To do> Repeat the data below exactly, dropping any pictures it holds.

Source data>
BEGIN
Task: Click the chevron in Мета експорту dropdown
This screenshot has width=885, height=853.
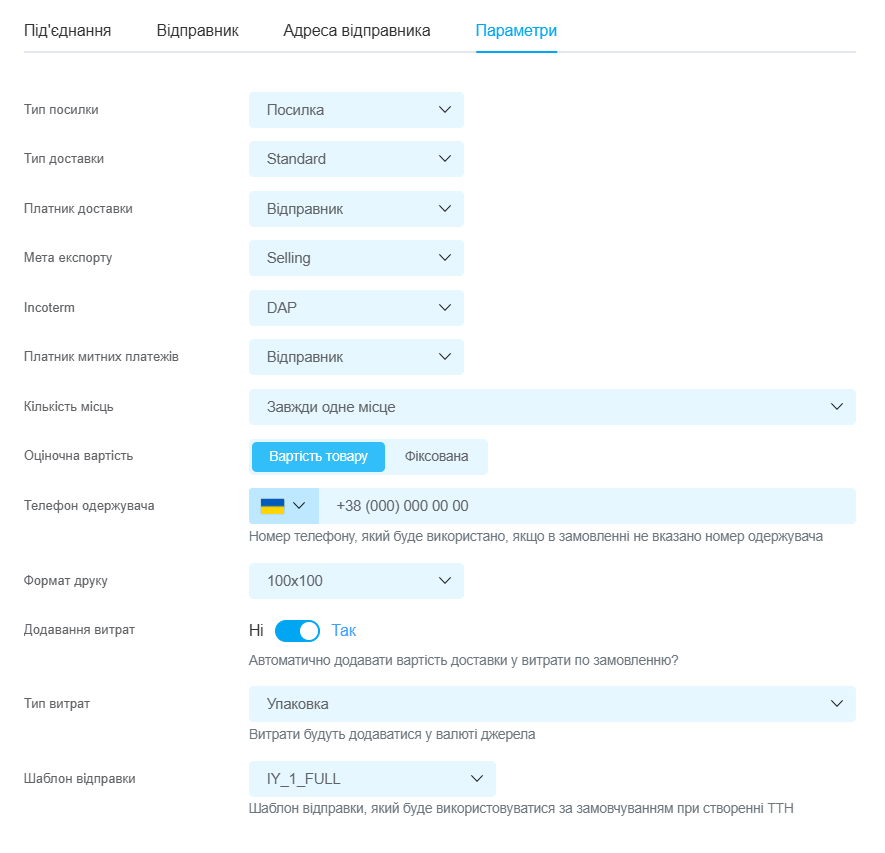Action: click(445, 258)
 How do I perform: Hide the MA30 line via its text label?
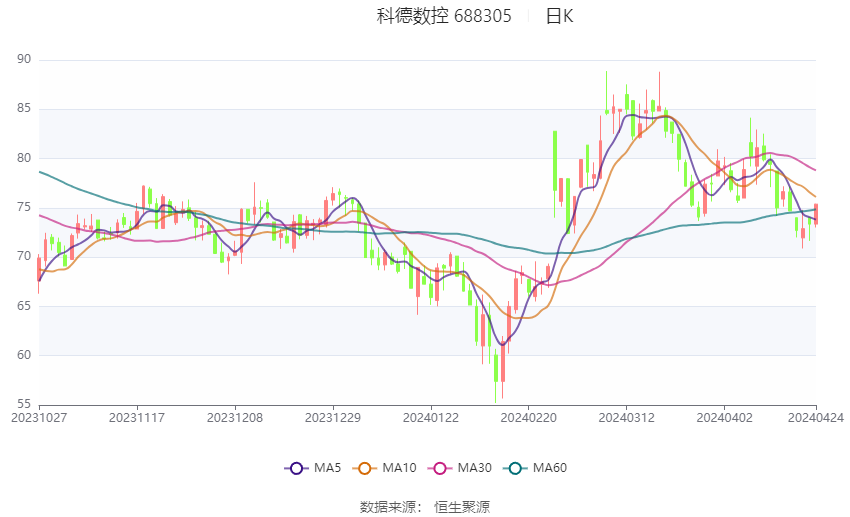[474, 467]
END
Answer space>
Task: Click the chevron in Мета експорту dropdown
This screenshot has width=885, height=853.
Action: click(445, 258)
 How do I perform: Hide the MA30 line via its text label?
[474, 467]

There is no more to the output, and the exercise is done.